The Hubs Research Project is a full-length academic paper analyzing the effectiveness of "hubs", a component of the entrepreneurship ecosystem, in the advancement and growth of entrepreneurial success in a metropolitan area.

This research will primarily be focused on large and mid-sized Metropolitan Statistical Areas (MSAs), as that is where the greater majority of Venture Capital funding is located.

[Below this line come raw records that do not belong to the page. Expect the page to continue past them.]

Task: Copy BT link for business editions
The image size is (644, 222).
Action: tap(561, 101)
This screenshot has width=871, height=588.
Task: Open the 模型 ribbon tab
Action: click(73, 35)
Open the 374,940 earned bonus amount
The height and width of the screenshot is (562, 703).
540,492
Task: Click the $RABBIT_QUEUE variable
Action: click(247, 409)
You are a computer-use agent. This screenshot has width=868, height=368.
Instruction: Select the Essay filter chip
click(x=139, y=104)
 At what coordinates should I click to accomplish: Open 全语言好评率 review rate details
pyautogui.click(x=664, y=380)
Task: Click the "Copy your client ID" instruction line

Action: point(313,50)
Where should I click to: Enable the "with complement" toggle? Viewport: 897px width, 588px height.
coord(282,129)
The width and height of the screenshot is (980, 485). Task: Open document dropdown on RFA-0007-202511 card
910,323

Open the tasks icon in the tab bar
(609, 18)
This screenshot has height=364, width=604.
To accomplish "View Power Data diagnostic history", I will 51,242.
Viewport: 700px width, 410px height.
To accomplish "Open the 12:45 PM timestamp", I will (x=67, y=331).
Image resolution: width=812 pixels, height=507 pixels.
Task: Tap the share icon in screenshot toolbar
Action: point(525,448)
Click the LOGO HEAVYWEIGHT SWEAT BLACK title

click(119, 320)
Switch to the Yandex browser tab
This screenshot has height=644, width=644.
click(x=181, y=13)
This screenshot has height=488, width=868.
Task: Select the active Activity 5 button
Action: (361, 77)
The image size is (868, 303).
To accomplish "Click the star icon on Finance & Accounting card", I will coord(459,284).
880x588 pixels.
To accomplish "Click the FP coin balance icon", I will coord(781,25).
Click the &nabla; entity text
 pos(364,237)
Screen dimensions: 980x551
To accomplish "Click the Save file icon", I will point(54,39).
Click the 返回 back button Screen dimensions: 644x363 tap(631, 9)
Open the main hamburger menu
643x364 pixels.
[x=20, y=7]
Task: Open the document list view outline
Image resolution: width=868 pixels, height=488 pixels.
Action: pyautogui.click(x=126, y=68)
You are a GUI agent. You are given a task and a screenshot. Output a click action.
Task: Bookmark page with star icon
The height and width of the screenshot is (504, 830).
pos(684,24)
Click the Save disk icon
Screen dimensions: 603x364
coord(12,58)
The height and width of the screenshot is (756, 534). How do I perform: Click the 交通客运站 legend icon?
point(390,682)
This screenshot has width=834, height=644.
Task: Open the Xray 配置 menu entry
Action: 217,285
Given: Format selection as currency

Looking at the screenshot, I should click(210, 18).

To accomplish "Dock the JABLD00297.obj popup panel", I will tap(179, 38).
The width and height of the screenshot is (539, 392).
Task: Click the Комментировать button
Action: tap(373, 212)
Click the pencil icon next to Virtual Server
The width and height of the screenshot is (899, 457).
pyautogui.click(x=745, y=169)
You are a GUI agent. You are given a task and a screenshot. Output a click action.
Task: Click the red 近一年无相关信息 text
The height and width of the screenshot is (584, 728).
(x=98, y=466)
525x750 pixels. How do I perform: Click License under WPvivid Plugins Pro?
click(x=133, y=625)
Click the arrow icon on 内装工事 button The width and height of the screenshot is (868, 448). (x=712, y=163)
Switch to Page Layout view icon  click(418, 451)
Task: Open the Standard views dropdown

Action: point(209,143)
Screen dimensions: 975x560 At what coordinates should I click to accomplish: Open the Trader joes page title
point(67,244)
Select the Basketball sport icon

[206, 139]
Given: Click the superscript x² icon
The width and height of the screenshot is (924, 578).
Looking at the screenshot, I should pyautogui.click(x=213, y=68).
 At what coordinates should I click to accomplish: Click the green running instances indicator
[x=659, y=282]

A general overview of entrepreneurial ecosystems can be found here: Entrepreneurial Ecosystem.

Data

Venture Capital General Overview

The main goal of the data set is to aggregate company, fund, and round level data to be analyzed at a combined MSA and year level. The data set is compromised of two major parts: a granular company/fund/round and an aggregated CMSA-Year. The data includes all United States Venture Capital transactions (moneytree) from the twenty-five year period of 1990 through 2015.

The Hubs data set, from SDC Platinum, has been constructed in the server:

Data files are in 128.42.44.181/bulk/Hubs
All files are in 128.42.44.182/bulk/Projects/Hubs
psql Hubs2
Please note that this dataset is currently being constructed and has not been completely uploaded yet.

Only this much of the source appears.